For the quite elaborate sculpted base of this HQ, I was inspired by this video by RobPaints Miniatures I found on the YouTubes…
It’s an awesome tutorial on marble, and this base in particular… But it requires, as key component the use of non-reusable cotton baby wipes of the indestructible kind… And I think those are banned because they tend to destroy water treatment plants and sewers in general, so I tried something close using steel-wool… Not the same effect, sure… But all done with three rattle cans, and it kind of works!
I want to think that I paid a little more attention to the details than the tutorial… Like some of the stones appear to have fallen from a hypothetical ceiling, so I colored those on a different color of rock… Also chosen to detail more of the tiles and such, but I think it was pretty clear those were Bloody Rose petals scattered by the Spirit of Saint Mina!
I used my teal and blue rattles over black primer to create the base tone, then I covered it with steel wool and gave it a third of pale blue rattle can… I picked out some of the details and gave it a gloss varnish layer… Then I used AK Streaking Grime, and took away the excess using turpentine.

> _PROBLEMS AND TASKS_:
1. In the miniature base write-up, what did the painter use in place of the cotton baby wipes?
2. Write the next few sentences of the miniature base write-up, in the same casual voice, starting after its last sentence.

> _COLLECTED MATERIAL_:
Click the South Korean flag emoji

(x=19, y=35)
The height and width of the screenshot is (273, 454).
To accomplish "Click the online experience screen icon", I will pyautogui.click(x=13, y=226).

> _ANSWERS FOR THIS EXERCISE_:
1. Steel wool.

2.
Some miniature painters would tell you to use odorless white spirit… I don’t recomend it. The fumes of either of this things it’s quite toxic, and having it smell is actually a good reminder that you should not be smelling it at all! Use a respirator, or a well ventilated (almost open) area, and don’t leave open bottles or cleaning cups evaporating carelessly around you. Also turpentine comes from pine-trees apparently… So that has to be a bonus!
I painted rust effects using washes and as in the video, I used some Vallejo Tan Earth to wash on the missing tiles and dust-piles, but in the end it called for some extra-shadow from a concocted wash I made out of some cheap black pigment ink, flow improver and water… (Basically GW’s Nuln Oil at whatever dark intensity you choose… Not sure about the shine of the finish, because I applied and mixed Brown and Light Siena dry pigments after, and decided to matt-varnish the whole thing.